JACKSON, William, 1783-1855, Massachusetts, newspaper publisher, abolitionist, temperance activist.  U.S. Congressman, Whig Party.  Vice president, 1833-1836, and founding member of the American Anti-Slavery Society, December 1833.  Founding member, Liberty Party.  President of the American Missionary Society from 1846-1854.

(Dumond, 1961, p. 286; Abolitionist, Vol. I, No. XII, December, 1833; Appletons’ Cyclopaedia of American Biography, 1888, Vol.

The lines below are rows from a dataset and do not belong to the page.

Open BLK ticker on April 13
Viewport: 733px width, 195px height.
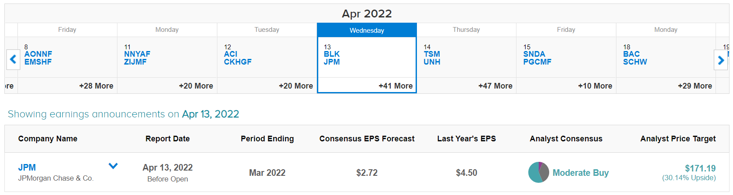332,54
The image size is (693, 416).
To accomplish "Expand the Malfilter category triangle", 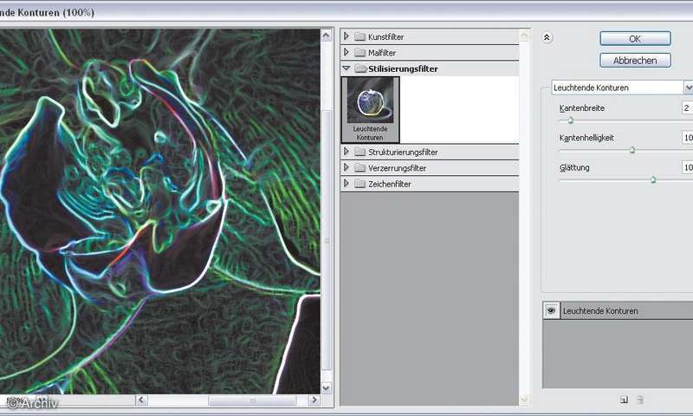I will pyautogui.click(x=347, y=52).
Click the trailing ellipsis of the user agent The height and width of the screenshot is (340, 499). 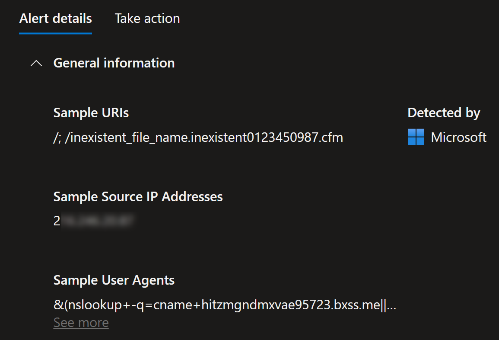391,305
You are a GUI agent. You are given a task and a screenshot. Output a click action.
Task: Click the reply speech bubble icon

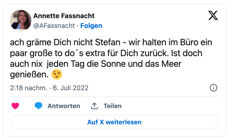point(39,106)
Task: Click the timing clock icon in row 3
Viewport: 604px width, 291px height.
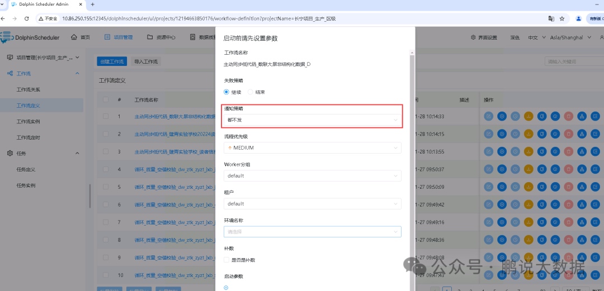Action: point(515,152)
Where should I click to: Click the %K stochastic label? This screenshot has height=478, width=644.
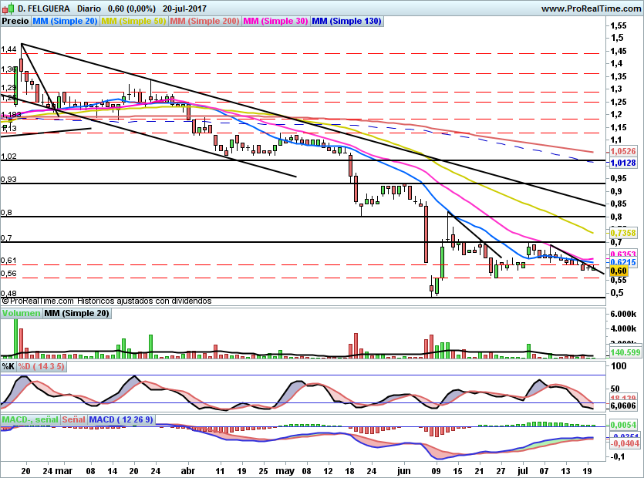[8, 365]
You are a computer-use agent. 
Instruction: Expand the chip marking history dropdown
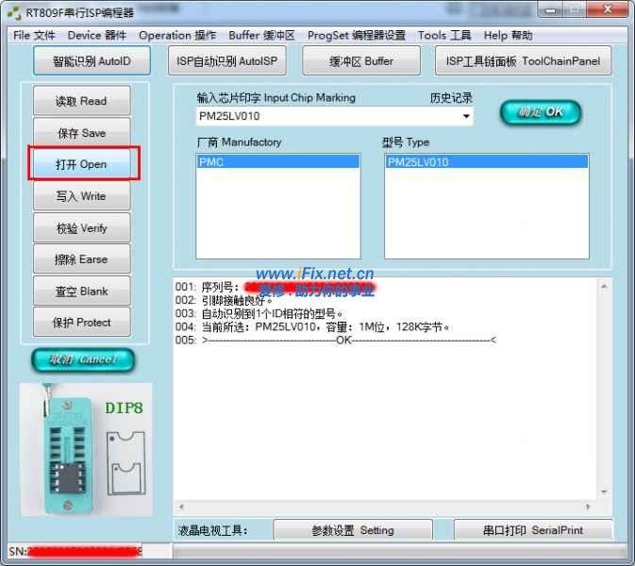point(466,117)
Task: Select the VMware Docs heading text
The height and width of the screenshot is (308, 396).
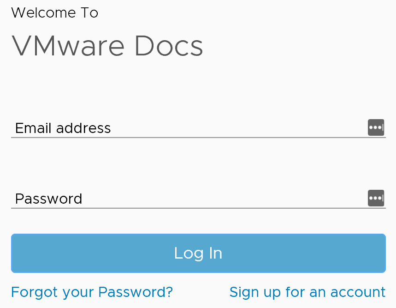Action: pyautogui.click(x=107, y=46)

III; Biographical Dictionary of the United States Congress; Dictionary of American Biography, Charles Scribner’s Sons, New York, 1936, Vol. 5, Pt. 1, p. 561)

Biography from Appletons’ Cyclopaedia of American Biography:

JACKSON, William, financier, b: in Newton, Mass., 2 Sept., 1783; d. there, 26 Feb., 1855. He received a common-school education, and was trained to mercantile life. He was a member of the state house of representatives from 1829 till 1832, and in the latter year was elected to congress as a Whig. He was re-elected for the following term, but declined a second re-nomination. He was one of the earliest promoters of railroads in Massachusetts, delivering an address to the legislature in favor of the new method of locomotion, which was derisively received. Subsequently he delivered the address in various cities of New England, awakening an interest in railroads, and when their construction was begun superintended the works on the Boston and Worcester, Boston and Albany, and other lines. He was a pioneer in the temperance movement and an early opponent of slavery, being one of the founders of the Liberty party, which was afterward merged into the Free-soil party. From 1848 till his death he was the president of the Newton bank. Appleton’s Cyclopaedia of American Biography, 1888, Vol. III.

 

JACOBS, John S., 1815-1873, African American, fugitive slave, abolitionist, author of slave narrative, “A True Tale of Slavery,” in 1861.

(Gates, Henry Louis, Jr., & Evelyn Brooks Higginbotham, eds. African American National Biography. Oxford University Press, 2013, Vol. 6, p. 288)

 

JAMES, Thomas, 1804-1891, African American, former slave, clergyman, abolitionist.  Wrote slave narrative, “Life of Rev. Thomas James, by Himself,” 1886.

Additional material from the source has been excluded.